Chicago steelmaker A. Finkl & Sons Co. could fuel its 35 blast furnaces with oil or electricity instead of the natural gas it now burns. Yet even as gas prices spiked up during the past two months, President Bruce Liimatainen has been sitting tight. "It's a short-term blip in the market," he says.
But what a blip: Futures prices doubled in the last six months of 1995, to $2.62 per million BTUs, including a 29% gain in December alone (chart). The contract for January delivery at the New York Mercantile Exchange shot up 15% in a day, when it expired on Dec. 21. A week later, prices for February delivery took off, closing at $2.99 per million BTUs on Jan. 3, up 14% in two trading sessions.
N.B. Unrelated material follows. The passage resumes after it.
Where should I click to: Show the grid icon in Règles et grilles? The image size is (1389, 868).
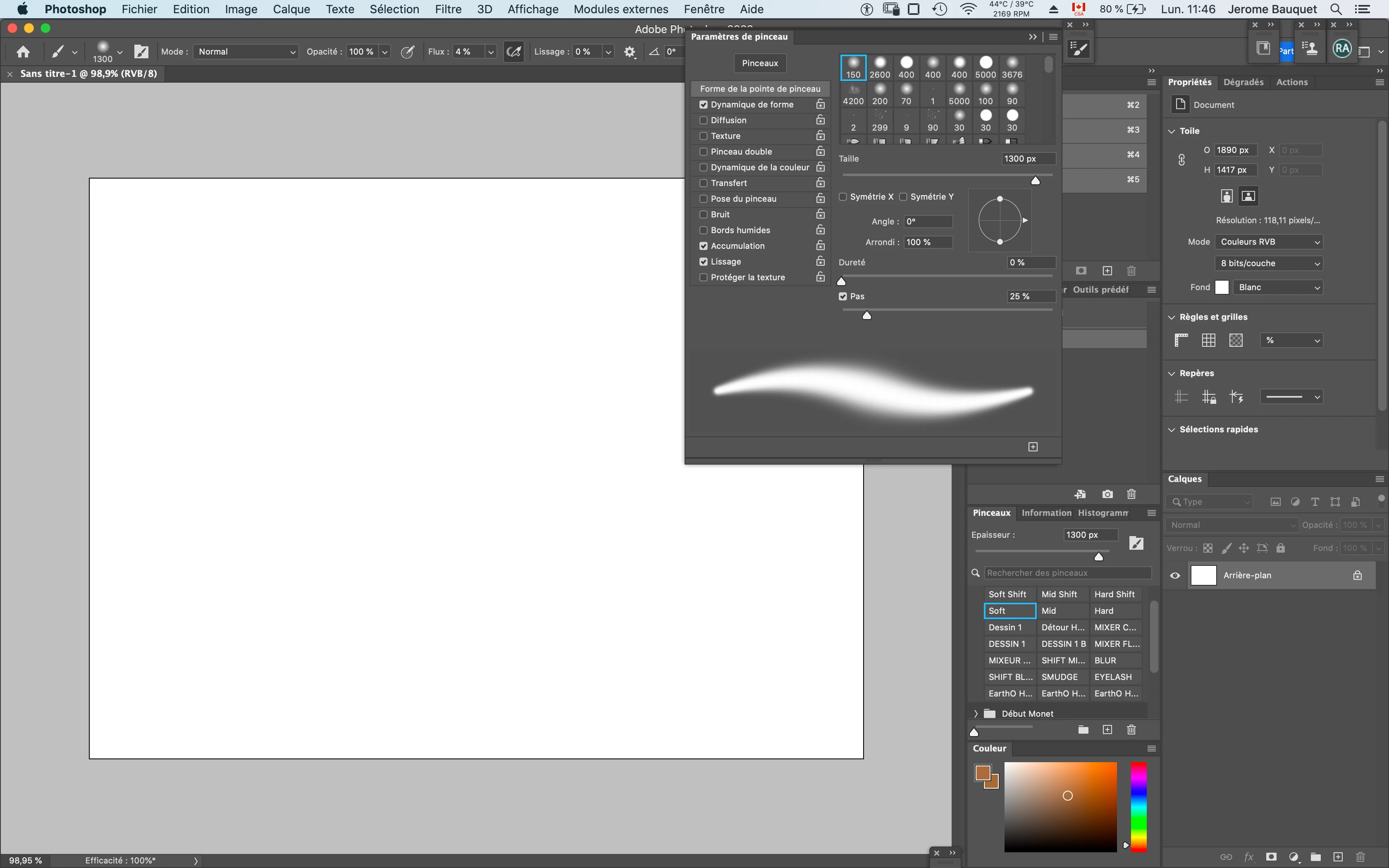point(1208,341)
MERCURIAL. What's happening? Colder-than-normal weather, especially in the Midwest and the East, the nation's top gas-consuming regions. Heating requirements ran as much as 13% above normal in November and December--and gas suppliers were caught unprepared for the sudden surge in demand.
But the hot market in gas is not just a matter of mercury. The rally's seeds were planted last year, when many utilities and industrial users switched to gas from more expensive fuels to take advantage of prices that were about half today's. Usage soared 7.8% in the second quarter and 10.4% in the third. That limited suppliers' ability to salt away gas for winter.
When the cold weather came early, suppliers rushed to buy, paying a premium for gas that could be delivered quickly. With everyone chasing the same quarry, cash prices for gas soared in the Eastern half of the country--the weather in the West remained mild--and that pushed up futures prices on the New York Mercantile Exchange, the nation's principal market for natural-gas futures.
But at least two factors should put a damper on natural-gas prices. New York Merc officials have tripled the amount of margin money needed to trade futures--a move that tends to cool speculation. Perhaps more significant: Meteorologist Jon Davis of Smith Barney Inc. predicts the nation's coldest air will shift westward, which would reduce heating demand on the populous East Coast.
For Liimatainen of Finkl steel, there are some monetary costs as well as the management time and trouble associated with switching fuels. And those are costs users don't want to incur if they think gas prices will flag soon. "It does not take much," he explains, to send prices down--or up--as the market knows all too well.